Un atelier Sciences-PO pour préparer le concours et/ou doper sa culture générale

Tous les mercredis après-midi, l’établissement propose à tous les volontaires un « atelier Sciences-Po ». L’objectif est bien entendu de préparer le prestigieux concours d’admission, que deux jeunes ont au passage brillamment réussi en 2023. Mais cela va bien au-delà. Animé par des enseignants et d’anciens élèves actuellement étudiants à Sciences-Po, cet atelier constitue un groupe de travail très stimulant pour des Terminales ainsi que des Premières et même des Secondes. « C’est une initiative très appréciée car elle permet de considérablement développer sa culture générale et progresser dans certaines matières. Il n’y a pas de note, pas d’examen, seulement une notification sur le livret scolaire », précise Audrey Tauzin. Un petit plus dans une candidature Parcoursup qui peut faire la différence ! Pour le lycée, c’est un moyen de préserver la culture de l’excellence pour les jeunes les plus studieux.

STI2D, la filière qui permet de s’attaquer à la science par la pratique

Le baccalauréat général spécialisé maths et physique-chimie n’est pas l’unique voie pour viser une carrière scientifique brillante. Il y a aussi le bac STI2D. En complément des cours magistraux, ce cursus aborde aussi la science par la pratique, ce qui le rend plus accessible à certains profils d’élèves. Les deux options proposées au lycée Lot-et-Bastides (innovation technologique et éco-conception ; systèmes d’information et numérique) permettent de toucher au design industriel, au développement durable, aux automatismes, à l’informatique ou encore l’électronique. à la sortie, il est possible d’intégrer des BTS, des IUT et même des écoles d’ingénieurs. « On est ici sur des fi lières d’avenir avec beaucoup de recrutement. C’est une excellente voie vers les études supérieures », assure Audrey Tauzin. Et bonne nouvelle, le bac STI2D se féminise de plus en plus !

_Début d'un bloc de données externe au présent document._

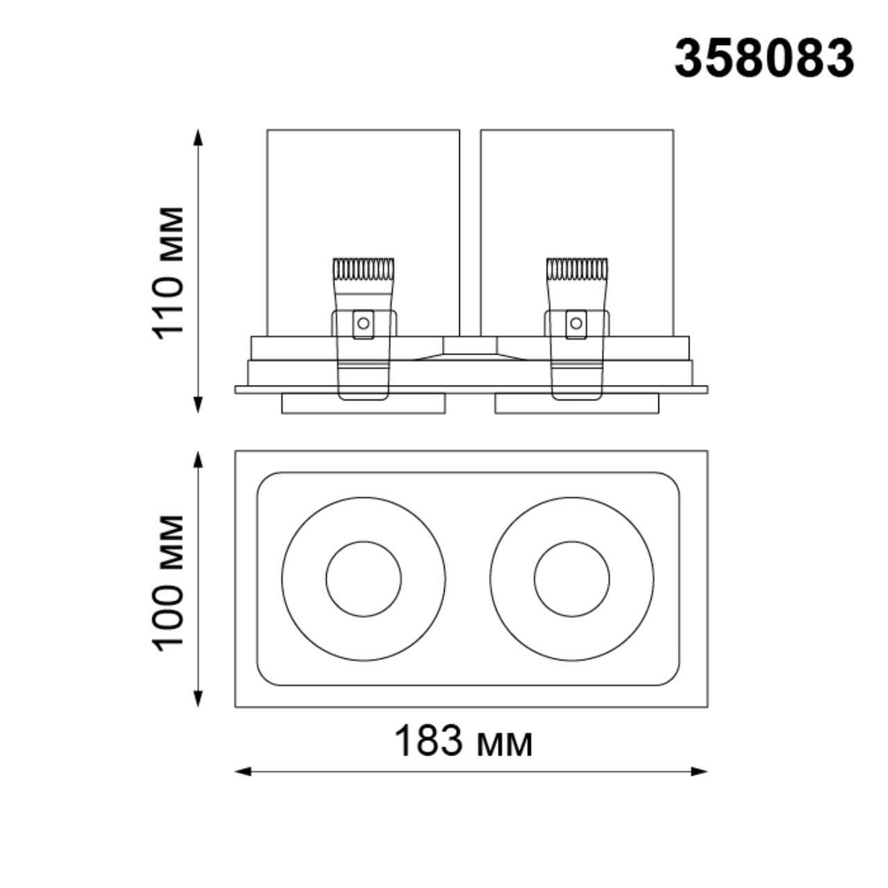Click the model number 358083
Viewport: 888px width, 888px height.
point(764,59)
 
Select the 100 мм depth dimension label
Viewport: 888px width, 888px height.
point(169,581)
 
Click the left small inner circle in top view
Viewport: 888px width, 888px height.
point(363,579)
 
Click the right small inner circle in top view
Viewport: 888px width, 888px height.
point(572,579)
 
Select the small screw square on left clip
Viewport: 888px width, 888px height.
point(362,323)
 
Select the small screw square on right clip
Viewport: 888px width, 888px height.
point(576,323)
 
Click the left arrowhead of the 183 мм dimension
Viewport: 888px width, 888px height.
point(242,772)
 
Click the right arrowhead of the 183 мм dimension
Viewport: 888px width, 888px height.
point(702,772)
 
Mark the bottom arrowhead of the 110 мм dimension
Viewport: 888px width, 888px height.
point(199,406)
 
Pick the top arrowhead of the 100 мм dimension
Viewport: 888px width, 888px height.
point(199,458)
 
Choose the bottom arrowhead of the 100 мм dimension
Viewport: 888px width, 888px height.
point(199,701)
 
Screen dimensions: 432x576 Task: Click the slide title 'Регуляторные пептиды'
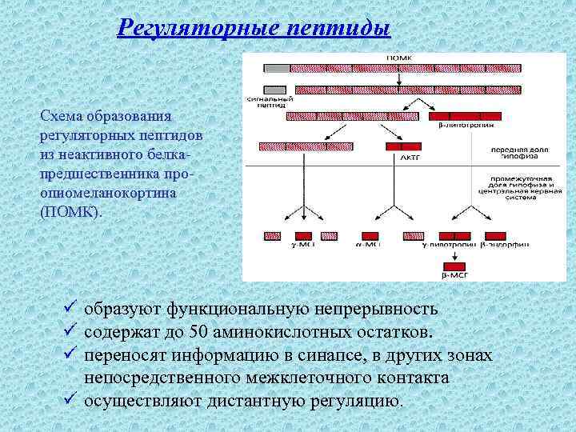tap(254, 28)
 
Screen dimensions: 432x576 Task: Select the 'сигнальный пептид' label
tap(274, 102)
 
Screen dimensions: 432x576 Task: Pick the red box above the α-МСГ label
tap(370, 236)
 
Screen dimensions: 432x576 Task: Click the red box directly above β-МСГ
tap(455, 266)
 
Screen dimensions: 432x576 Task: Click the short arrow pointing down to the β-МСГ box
tap(455, 254)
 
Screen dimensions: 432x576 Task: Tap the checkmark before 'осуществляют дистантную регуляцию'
tap(70, 400)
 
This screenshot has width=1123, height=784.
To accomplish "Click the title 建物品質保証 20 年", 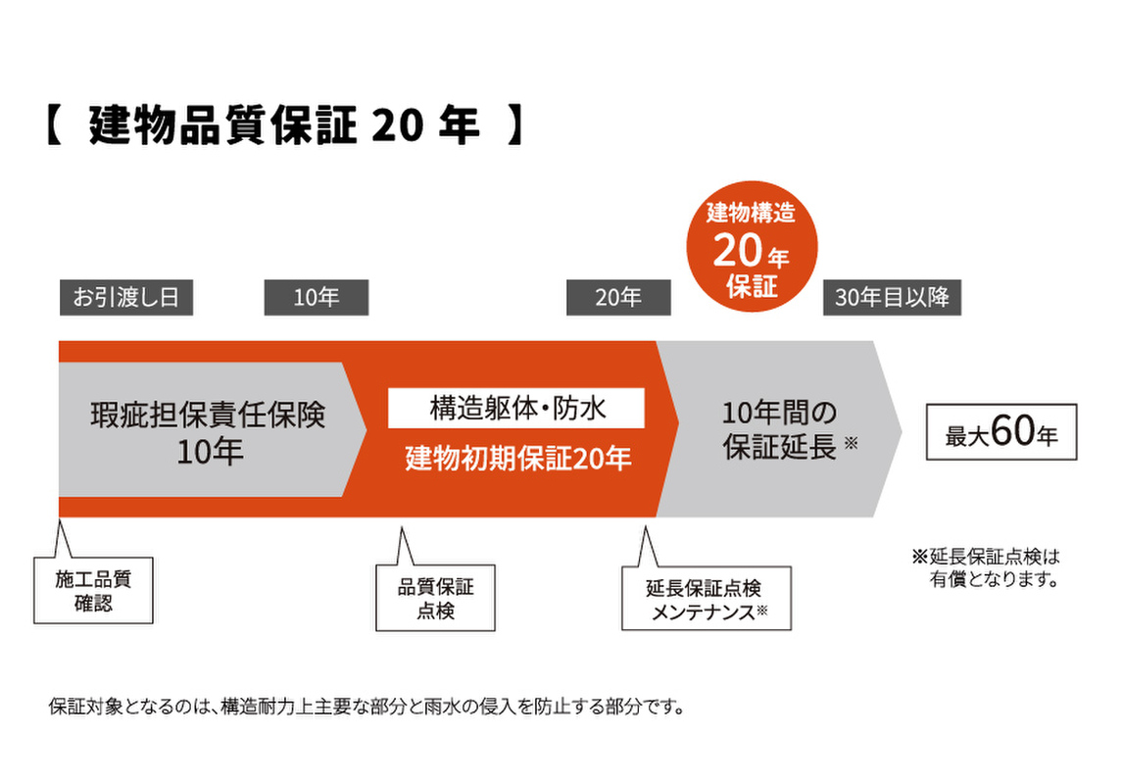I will [x=284, y=127].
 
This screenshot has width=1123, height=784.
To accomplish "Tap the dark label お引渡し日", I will [x=125, y=298].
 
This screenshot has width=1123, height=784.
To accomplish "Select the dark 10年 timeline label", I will [x=316, y=298].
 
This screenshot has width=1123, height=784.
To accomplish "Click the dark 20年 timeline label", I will [x=618, y=298].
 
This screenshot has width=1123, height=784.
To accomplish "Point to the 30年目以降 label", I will [x=892, y=298].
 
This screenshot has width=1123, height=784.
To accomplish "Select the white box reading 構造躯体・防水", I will [x=516, y=408].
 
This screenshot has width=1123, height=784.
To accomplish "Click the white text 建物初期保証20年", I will [x=517, y=458].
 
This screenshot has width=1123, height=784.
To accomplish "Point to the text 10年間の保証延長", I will [x=780, y=429].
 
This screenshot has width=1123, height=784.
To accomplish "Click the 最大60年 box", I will [x=1001, y=432].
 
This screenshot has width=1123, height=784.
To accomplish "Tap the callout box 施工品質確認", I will [x=93, y=590].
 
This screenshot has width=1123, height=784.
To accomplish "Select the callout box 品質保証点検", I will [x=435, y=598].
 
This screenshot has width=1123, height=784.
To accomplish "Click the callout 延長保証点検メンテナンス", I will [x=705, y=599].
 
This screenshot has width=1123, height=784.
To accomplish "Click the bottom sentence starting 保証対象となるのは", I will [x=365, y=707].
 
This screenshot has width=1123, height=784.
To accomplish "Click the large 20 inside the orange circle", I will [x=737, y=252].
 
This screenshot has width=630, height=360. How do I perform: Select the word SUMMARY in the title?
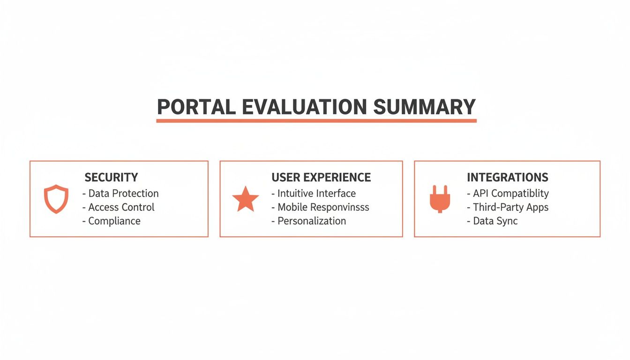pos(425,107)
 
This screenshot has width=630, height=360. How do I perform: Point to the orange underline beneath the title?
pos(316,121)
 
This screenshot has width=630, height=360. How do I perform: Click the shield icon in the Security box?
pos(56,199)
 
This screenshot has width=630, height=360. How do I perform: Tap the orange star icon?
pos(246,199)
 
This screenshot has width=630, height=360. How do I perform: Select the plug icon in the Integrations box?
pos(440,199)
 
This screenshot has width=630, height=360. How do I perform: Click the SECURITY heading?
pos(111,178)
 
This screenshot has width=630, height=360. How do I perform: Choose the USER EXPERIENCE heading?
pos(321,178)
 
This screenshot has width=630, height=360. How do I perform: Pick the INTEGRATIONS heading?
pos(507,178)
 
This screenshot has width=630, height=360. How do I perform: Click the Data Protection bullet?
pos(120,194)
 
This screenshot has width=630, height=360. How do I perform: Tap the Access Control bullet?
pos(118,207)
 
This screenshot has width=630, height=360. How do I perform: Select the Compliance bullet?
pos(111,221)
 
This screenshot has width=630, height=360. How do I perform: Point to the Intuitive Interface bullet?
pos(314,194)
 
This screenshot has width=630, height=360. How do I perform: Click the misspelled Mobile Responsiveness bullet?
pos(320,207)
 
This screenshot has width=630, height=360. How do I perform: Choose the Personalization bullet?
pos(308,221)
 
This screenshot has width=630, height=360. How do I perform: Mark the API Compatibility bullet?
pos(508,194)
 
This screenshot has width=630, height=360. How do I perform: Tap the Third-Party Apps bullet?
pos(508,207)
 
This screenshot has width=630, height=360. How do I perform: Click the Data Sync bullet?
pos(492,221)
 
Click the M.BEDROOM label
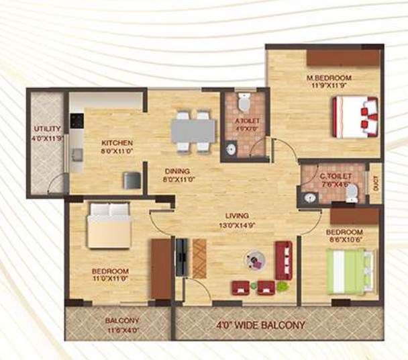click(329, 77)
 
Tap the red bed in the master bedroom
click(356, 117)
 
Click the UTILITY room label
click(48, 128)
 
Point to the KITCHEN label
click(117, 142)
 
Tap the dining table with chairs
click(193, 130)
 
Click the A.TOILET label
click(246, 121)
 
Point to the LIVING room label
click(237, 216)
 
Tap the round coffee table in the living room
click(254, 260)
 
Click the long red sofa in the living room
click(283, 260)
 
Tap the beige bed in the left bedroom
click(109, 226)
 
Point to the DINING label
click(176, 171)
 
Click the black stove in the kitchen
click(77, 121)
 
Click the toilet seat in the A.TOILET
click(244, 103)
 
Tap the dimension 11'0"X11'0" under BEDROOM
click(110, 280)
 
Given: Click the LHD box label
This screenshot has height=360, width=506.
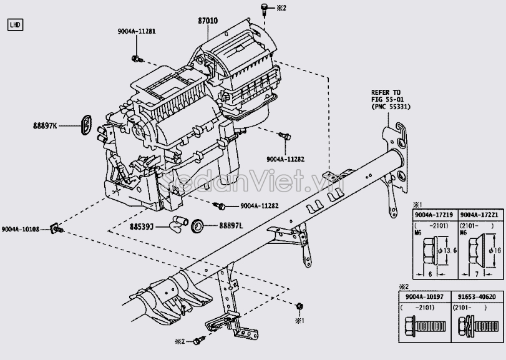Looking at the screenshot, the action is tap(15, 25).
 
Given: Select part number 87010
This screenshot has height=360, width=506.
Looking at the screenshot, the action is tap(208, 21).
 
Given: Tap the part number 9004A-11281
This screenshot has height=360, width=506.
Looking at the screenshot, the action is tap(137, 31).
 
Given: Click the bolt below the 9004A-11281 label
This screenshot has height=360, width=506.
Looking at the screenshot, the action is tap(137, 59).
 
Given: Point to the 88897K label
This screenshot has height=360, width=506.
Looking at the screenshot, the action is tap(45, 126).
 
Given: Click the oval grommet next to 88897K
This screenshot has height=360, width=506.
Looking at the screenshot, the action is tap(86, 124).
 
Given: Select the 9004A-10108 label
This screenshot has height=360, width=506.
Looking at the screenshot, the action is tap(21, 230).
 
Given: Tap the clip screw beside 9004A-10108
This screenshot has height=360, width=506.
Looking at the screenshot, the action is tap(57, 229).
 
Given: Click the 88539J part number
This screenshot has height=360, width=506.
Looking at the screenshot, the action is tap(142, 226).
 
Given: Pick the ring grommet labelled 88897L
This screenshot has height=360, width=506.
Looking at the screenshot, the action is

Le CAP primeur, pour se rapprocher de l’authenticité de notre terroir

Grande nouveauté de la rentrée 2023, le CAP Primeur connaît des débuts prometteurs. Cette nouvelle formation, quasi unique à l’échelle de la région, répond à une demande forte du tissu économique, qu’il s’agisse de la grande distribution, de l’industrie agroalimentaire, des coopératives ou des exploitations agricoles. Les élèves développent leurs connaissances autour des fruits et légumes, à la fois pour une activité de vente mais également dans une optique de transformation. « Ils apprennent la valorisation au travers de soupes, confi tures, compotes, fruits séchés… », détaille la DDFPT. À la clé, un beau métier en adéquation avec la richesse de notre terroir.